*ASSIGNED TASK*
Write out every line exactly, from the first line of the records below through the line that contains "The height and width of the screenshot is (917, 1316).".

(Data extracted from a collection)
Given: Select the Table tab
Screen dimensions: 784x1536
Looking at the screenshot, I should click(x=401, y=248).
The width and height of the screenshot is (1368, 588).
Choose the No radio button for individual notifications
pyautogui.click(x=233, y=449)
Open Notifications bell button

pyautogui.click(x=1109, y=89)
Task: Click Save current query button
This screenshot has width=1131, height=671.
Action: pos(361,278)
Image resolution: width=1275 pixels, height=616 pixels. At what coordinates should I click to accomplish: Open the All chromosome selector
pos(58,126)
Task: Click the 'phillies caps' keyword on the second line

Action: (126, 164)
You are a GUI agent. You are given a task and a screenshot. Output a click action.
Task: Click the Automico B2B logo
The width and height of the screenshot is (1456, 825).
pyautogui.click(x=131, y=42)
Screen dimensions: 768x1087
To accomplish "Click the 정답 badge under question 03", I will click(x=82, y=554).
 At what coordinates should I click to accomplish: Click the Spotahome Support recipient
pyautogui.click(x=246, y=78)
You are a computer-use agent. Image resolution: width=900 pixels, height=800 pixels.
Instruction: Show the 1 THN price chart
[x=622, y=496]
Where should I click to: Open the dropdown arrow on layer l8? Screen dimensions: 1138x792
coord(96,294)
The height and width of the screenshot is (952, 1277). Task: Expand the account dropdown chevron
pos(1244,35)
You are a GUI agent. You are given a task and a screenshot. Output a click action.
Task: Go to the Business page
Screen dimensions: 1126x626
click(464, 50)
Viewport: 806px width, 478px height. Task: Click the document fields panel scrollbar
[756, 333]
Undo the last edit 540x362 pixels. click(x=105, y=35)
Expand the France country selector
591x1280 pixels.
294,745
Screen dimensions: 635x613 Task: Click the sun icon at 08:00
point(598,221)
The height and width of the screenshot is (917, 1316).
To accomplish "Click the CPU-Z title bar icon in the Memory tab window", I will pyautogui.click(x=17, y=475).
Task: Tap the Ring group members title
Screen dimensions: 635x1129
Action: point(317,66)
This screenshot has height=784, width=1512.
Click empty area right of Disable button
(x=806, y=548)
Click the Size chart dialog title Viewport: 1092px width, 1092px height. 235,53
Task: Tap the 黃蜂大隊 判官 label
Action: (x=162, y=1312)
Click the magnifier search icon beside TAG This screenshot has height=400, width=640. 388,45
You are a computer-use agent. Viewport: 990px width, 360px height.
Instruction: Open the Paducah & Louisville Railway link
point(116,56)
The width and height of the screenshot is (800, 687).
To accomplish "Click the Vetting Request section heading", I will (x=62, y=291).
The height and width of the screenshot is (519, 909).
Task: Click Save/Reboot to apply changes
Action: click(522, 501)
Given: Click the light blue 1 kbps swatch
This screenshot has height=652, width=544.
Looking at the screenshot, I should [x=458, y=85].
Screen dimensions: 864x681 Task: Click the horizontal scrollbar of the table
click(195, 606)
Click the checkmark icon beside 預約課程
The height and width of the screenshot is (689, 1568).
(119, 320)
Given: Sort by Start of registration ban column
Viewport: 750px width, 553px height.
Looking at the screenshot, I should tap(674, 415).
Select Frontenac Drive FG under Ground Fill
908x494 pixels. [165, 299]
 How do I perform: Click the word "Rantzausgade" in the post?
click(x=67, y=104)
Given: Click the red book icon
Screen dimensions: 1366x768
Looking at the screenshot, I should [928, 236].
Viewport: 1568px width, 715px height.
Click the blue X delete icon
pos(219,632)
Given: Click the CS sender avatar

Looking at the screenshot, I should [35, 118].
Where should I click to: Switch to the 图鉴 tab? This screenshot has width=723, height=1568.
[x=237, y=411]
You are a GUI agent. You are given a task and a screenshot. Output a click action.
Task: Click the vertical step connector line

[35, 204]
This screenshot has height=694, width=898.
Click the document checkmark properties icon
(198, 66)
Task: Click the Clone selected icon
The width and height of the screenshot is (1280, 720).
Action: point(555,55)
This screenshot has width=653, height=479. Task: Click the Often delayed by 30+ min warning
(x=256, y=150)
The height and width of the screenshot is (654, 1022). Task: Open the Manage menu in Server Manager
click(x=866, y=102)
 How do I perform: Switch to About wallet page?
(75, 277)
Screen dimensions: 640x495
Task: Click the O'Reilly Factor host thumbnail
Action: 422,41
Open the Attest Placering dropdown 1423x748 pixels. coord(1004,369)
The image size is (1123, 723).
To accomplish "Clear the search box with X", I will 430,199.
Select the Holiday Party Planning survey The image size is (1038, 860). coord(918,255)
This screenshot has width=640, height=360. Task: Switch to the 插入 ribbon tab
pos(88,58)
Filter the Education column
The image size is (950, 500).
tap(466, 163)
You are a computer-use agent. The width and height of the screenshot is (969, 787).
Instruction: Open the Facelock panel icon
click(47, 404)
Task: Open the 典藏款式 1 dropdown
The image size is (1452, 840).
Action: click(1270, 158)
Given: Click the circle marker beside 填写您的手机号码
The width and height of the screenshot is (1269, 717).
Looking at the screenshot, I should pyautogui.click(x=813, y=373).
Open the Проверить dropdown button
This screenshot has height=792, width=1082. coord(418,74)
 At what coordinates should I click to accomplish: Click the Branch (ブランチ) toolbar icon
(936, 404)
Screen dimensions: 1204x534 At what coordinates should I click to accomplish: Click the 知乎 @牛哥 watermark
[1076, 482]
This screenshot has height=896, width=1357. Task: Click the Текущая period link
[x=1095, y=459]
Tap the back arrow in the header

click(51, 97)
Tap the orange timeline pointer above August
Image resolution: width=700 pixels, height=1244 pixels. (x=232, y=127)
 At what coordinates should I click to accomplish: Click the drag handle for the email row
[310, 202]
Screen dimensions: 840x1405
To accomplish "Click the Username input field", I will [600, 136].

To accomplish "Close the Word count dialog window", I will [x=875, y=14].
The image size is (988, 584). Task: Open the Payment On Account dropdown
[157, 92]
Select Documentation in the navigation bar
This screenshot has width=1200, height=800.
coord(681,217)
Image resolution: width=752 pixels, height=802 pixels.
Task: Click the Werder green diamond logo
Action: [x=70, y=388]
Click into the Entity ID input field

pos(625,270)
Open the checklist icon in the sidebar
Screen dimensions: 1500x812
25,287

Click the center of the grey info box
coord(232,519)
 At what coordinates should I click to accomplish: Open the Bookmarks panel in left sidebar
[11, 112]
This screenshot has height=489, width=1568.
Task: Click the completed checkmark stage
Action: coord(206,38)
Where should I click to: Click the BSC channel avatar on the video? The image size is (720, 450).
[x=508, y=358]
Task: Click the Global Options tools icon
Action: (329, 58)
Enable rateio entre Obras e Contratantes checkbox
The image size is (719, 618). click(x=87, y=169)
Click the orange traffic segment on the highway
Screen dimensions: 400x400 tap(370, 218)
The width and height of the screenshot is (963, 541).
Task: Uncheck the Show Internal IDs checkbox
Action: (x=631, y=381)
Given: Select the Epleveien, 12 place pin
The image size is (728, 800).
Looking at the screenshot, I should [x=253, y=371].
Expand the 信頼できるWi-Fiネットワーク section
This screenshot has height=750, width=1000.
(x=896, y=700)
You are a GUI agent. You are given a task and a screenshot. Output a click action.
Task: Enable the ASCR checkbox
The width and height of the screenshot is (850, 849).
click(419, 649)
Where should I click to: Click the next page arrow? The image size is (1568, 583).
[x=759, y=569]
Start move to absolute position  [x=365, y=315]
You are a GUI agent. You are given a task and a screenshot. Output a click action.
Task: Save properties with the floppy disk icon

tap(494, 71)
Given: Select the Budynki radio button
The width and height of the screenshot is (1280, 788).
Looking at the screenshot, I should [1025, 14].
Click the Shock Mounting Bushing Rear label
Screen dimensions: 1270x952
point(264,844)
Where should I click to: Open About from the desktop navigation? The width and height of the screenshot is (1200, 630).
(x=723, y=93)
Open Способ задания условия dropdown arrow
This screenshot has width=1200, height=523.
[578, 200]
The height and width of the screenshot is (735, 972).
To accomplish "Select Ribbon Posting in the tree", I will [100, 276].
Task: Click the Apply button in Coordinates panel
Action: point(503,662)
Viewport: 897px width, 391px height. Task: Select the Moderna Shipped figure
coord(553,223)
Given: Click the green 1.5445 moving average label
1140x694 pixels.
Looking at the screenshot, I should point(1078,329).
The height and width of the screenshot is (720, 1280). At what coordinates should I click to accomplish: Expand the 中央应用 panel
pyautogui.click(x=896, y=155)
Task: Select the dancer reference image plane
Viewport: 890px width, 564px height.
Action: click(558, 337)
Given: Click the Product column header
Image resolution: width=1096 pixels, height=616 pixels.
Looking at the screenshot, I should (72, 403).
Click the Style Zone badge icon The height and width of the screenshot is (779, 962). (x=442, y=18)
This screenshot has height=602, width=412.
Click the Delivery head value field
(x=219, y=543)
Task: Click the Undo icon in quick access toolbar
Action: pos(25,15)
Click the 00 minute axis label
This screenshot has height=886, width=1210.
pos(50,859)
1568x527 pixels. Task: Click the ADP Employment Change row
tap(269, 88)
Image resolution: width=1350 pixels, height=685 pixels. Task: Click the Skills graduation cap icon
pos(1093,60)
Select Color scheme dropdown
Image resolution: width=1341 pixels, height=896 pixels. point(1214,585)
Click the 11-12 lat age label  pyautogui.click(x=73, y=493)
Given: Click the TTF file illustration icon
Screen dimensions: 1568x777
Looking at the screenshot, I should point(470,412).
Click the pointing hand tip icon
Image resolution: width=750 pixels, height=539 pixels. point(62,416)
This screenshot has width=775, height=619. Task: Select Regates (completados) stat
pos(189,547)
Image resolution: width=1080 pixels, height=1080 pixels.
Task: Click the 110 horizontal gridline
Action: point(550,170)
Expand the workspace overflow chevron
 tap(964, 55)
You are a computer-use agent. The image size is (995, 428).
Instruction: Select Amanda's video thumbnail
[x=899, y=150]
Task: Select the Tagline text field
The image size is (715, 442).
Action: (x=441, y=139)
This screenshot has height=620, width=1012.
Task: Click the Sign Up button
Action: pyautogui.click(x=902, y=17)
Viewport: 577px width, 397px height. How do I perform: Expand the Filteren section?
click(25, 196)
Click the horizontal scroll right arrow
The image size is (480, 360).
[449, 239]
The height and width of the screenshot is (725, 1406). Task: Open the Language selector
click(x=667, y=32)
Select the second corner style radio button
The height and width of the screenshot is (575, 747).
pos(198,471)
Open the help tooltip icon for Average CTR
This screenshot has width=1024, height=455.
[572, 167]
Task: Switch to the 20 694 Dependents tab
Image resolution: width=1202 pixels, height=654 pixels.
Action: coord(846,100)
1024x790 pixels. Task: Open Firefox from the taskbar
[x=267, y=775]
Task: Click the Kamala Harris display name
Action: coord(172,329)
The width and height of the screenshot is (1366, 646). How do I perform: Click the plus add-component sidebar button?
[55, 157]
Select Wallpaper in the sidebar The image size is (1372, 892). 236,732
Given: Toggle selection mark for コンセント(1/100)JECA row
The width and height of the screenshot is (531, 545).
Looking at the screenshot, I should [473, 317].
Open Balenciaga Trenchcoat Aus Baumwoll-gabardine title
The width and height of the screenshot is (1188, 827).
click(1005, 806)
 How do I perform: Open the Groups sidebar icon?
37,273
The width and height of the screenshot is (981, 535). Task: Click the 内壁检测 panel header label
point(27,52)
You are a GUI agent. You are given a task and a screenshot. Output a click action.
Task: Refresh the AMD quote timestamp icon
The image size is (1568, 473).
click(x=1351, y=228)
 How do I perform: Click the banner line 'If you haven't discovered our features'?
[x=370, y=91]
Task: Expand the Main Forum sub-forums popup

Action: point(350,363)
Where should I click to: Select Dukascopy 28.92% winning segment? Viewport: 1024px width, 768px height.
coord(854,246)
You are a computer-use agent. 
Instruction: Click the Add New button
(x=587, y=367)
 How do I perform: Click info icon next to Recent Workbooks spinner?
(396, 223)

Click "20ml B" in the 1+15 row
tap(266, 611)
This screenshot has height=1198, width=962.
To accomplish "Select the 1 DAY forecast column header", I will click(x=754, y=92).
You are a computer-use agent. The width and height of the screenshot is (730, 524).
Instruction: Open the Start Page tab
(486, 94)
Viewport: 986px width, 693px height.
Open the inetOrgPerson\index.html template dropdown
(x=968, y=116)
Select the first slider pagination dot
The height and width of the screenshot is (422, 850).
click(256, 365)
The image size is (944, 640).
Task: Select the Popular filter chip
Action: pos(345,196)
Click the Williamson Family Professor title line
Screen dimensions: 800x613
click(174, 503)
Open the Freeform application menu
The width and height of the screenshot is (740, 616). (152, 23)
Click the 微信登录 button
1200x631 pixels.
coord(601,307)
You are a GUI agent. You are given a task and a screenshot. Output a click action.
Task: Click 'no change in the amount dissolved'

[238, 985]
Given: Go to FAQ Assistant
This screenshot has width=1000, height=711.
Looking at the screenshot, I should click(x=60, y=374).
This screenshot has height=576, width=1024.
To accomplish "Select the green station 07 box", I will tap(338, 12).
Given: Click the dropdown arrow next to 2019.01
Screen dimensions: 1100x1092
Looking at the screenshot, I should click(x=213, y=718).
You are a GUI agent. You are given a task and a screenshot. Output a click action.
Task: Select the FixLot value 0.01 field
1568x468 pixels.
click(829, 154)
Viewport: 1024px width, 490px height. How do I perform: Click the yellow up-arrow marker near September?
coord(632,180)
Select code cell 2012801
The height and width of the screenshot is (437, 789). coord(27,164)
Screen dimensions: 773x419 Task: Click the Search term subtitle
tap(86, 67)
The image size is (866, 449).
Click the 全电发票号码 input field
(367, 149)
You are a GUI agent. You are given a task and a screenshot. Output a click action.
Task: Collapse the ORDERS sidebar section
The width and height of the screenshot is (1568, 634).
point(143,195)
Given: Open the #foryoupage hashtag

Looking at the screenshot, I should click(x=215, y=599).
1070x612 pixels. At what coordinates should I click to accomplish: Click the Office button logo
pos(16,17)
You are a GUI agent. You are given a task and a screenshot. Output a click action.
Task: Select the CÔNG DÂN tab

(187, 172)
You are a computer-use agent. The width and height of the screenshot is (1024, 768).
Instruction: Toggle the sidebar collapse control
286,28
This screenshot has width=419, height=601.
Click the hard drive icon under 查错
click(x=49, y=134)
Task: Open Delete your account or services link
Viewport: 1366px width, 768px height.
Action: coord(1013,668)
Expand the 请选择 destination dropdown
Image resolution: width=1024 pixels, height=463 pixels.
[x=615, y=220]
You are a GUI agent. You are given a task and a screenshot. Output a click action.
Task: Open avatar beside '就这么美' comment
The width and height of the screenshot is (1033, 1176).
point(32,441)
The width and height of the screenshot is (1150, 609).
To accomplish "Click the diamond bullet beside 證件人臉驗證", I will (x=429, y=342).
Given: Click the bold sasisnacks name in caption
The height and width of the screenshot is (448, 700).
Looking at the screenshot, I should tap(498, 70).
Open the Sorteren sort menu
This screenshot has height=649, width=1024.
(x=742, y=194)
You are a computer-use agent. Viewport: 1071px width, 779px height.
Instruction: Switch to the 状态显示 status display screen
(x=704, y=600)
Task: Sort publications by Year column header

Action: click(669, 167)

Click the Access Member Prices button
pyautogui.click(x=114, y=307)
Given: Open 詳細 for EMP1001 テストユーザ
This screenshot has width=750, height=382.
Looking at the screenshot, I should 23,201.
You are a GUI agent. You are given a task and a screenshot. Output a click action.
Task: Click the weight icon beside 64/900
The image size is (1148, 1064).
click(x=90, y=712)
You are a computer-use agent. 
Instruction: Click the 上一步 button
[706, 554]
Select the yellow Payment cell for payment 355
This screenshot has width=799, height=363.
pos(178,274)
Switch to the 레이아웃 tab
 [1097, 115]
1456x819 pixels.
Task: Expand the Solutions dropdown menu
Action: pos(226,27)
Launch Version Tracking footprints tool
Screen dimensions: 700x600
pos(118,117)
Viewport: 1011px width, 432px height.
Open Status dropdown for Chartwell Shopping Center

*WORKED SOLUTION*
Given: Select the Table tab
Screen dimensions: 784x1536
Looking at the screenshot, I should click(x=401, y=248).
The width and height of the screenshot is (1368, 588).
Choose the No radio button for individual notifications
pyautogui.click(x=233, y=449)
Open Notifications bell button

pyautogui.click(x=1109, y=89)
Task: Click Save current query button
This screenshot has width=1131, height=671.
Action: pos(361,278)
Image resolution: width=1275 pixels, height=616 pixels. At what coordinates should I click to accomplish: Open the All chromosome selector
pos(58,126)
Task: Click the 'phillies caps' keyword on the second line

Action: (126, 164)
You are a GUI agent. You are given a task and a screenshot. Output a click action.
Task: Click the Automico B2B logo
The width and height of the screenshot is (1456, 825).
pyautogui.click(x=131, y=42)
Screen dimensions: 768x1087
To accomplish "Click the 정답 badge under question 03", I will click(x=82, y=554).
 At what coordinates should I click to accomplish: Click the Spotahome Support recipient
pyautogui.click(x=246, y=78)
You are a computer-use agent. Image resolution: width=900 pixels, height=800 pixels.
Instruction: Show the 1 THN price chart
[x=622, y=496]
Where should I click to: Open the dropdown arrow on layer l8? Screen dimensions: 1138x792
coord(96,294)
The height and width of the screenshot is (952, 1277). Task: Expand the account dropdown chevron
pos(1244,35)
You are a GUI agent. You are given a task and a screenshot. Output a click action.
Task: Go to the Business page
Screen dimensions: 1126x626
click(464, 50)
Viewport: 806px width, 478px height. Task: Click the document fields panel scrollbar
[756, 333]
Undo the last edit 540x362 pixels. click(x=105, y=35)
Expand the France country selector
591x1280 pixels.
294,745
Screen dimensions: 635x613 Task: Click the sun icon at 08:00
point(598,221)
The height and width of the screenshot is (917, 1316).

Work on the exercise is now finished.